Copy exactly, please, the lines of the data from its start through the line containing "Given: Switch to the 转场 tab".

<<<<

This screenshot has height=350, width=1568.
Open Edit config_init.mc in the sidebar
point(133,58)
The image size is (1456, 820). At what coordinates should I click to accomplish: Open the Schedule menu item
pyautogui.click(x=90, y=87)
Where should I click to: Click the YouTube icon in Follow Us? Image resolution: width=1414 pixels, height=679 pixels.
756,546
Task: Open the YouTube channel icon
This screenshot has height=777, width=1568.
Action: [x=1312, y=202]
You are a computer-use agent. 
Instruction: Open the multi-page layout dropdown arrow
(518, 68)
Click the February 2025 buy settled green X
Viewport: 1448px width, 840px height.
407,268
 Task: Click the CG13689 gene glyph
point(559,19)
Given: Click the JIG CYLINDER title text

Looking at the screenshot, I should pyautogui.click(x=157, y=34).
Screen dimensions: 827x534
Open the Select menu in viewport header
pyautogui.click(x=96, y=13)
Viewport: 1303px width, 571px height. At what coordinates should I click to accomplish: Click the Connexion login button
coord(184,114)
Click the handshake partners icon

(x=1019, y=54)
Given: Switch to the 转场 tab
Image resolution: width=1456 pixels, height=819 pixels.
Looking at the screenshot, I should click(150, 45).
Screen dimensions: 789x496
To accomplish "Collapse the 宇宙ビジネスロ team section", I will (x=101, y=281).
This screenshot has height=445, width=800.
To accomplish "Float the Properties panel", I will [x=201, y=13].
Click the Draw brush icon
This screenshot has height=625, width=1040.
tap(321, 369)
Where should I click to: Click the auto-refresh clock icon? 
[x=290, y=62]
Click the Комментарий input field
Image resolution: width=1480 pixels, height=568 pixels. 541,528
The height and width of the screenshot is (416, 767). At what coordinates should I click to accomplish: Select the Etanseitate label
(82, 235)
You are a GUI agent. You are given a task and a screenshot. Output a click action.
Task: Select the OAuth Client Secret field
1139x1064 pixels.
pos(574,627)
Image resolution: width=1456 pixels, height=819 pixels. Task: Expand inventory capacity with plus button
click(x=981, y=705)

>>>>

**RESPONSE AREA:**
This screenshot has height=350, width=1568.
Open Edit config_init.mc in the sidebar
point(133,58)
The image size is (1456, 820). At what coordinates should I click to accomplish: Open the Schedule menu item
pyautogui.click(x=90, y=87)
Where should I click to: Click the YouTube icon in Follow Us? Image resolution: width=1414 pixels, height=679 pixels.
756,546
Task: Open the YouTube channel icon
This screenshot has height=777, width=1568.
Action: [x=1312, y=202]
You are a computer-use agent. 
Instruction: Open the multi-page layout dropdown arrow
(518, 68)
Click the February 2025 buy settled green X
Viewport: 1448px width, 840px height.
407,268
 Task: Click the CG13689 gene glyph
point(559,19)
Given: Click the JIG CYLINDER title text

Looking at the screenshot, I should pyautogui.click(x=157, y=34).
Screen dimensions: 827x534
Open the Select menu in viewport header
pyautogui.click(x=96, y=13)
Viewport: 1303px width, 571px height. At what coordinates should I click to accomplish: Click the Connexion login button
coord(184,114)
Click the handshake partners icon

(x=1019, y=54)
Given: Switch to the 转场 tab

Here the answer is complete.